**What needs to be done**:
Output the entire listing that follows verbatim.

**Supplied records**:
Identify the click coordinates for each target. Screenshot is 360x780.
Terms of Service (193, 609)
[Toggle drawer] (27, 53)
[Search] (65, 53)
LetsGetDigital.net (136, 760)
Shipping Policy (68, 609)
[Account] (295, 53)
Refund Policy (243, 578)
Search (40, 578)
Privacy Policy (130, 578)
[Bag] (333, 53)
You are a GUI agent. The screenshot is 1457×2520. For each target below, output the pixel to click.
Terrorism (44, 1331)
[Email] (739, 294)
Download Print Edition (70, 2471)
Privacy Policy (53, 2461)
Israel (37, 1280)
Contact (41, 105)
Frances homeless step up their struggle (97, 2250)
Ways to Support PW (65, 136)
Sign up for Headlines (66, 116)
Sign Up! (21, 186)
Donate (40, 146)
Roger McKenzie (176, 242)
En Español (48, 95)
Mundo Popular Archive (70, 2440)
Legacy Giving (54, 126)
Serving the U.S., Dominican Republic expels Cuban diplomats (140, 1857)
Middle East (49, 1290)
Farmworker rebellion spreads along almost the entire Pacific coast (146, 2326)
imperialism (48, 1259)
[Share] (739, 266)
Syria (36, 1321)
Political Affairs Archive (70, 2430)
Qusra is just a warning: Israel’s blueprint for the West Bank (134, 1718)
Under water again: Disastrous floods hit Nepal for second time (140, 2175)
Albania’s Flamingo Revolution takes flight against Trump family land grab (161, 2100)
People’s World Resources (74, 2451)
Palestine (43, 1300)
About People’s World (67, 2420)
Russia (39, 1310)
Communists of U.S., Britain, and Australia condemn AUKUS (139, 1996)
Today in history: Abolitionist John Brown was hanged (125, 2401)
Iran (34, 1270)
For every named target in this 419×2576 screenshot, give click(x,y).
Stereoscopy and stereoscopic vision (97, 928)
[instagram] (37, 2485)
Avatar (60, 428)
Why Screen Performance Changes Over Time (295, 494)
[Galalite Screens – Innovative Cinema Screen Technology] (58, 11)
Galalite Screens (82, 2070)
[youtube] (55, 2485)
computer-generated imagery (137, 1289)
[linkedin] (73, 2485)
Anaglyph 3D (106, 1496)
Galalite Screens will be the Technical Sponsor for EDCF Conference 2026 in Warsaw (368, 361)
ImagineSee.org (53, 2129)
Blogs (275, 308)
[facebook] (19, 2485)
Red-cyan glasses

**Answer for the task**:
Identify the click coordinates for each target. Screenshot is 360x780.
Terms of Service (193, 609)
[Toggle drawer] (27, 53)
[Search] (65, 53)
LetsGetDigital.net (136, 760)
Shipping Policy (68, 609)
[Account] (295, 53)
Refund Policy (243, 578)
Search (40, 578)
Privacy Policy (130, 578)
[Bag] (333, 53)
You are a GUI agent. The screenshot is 1457×2520. For each target below, output the pixel to click.
Terrorism (44, 1331)
[Email] (739, 294)
Download Print Edition (70, 2471)
Privacy Policy (53, 2461)
Israel (37, 1280)
Contact (41, 105)
Frances homeless step up their struggle (97, 2250)
Ways to Support PW (65, 136)
Sign up for Headlines (66, 116)
Sign Up! (21, 186)
Donate (40, 146)
Roger McKenzie (176, 242)
En Español (48, 95)
Mundo Popular Archive (70, 2440)
Legacy Giving (54, 126)
Serving the U.S., Dominican Republic expels Cuban diplomats (140, 1857)
Middle East (49, 1290)
Farmworker rebellion spreads along almost the entire Pacific coast (146, 2326)
imperialism (48, 1259)
[Share] (739, 266)
Syria (36, 1321)
Political Affairs Archive (70, 2430)
Qusra is just a warning: Israel’s blueprint for the West Bank (134, 1718)
Under water again: Disastrous floods hit Nepal for second time (140, 2175)
Albania’s Flamingo Revolution takes flight against Trump family land grab (161, 2100)
People’s World Resources (74, 2451)
Palestine (43, 1300)
About People’s World (67, 2420)
Russia (39, 1310)
Communists of U.S., Britain, and Australia condemn AUKUS (139, 1996)
Today in history: Abolitionist John Brown was hanged (125, 2401)
Iran (34, 1270)
For every named target in this 419×2576 screenshot, give click(x,y).
Stereoscopy and stereoscopic vision (97, 928)
[instagram] (37, 2485)
Avatar (60, 428)
Why Screen Performance Changes Over Time (295, 494)
[Galalite Screens – Innovative Cinema Screen Technology] (58, 11)
Galalite Screens (82, 2070)
[youtube] (55, 2485)
computer-generated imagery (137, 1289)
[linkedin] (73, 2485)
Anaglyph 3D (106, 1496)
Galalite Screens will be the Technical Sponsor for EDCF Conference 2026 in Warsaw (368, 361)
ImagineSee.org (53, 2129)
Blogs (275, 308)
[facebook] (19, 2485)
Red-cyan glasses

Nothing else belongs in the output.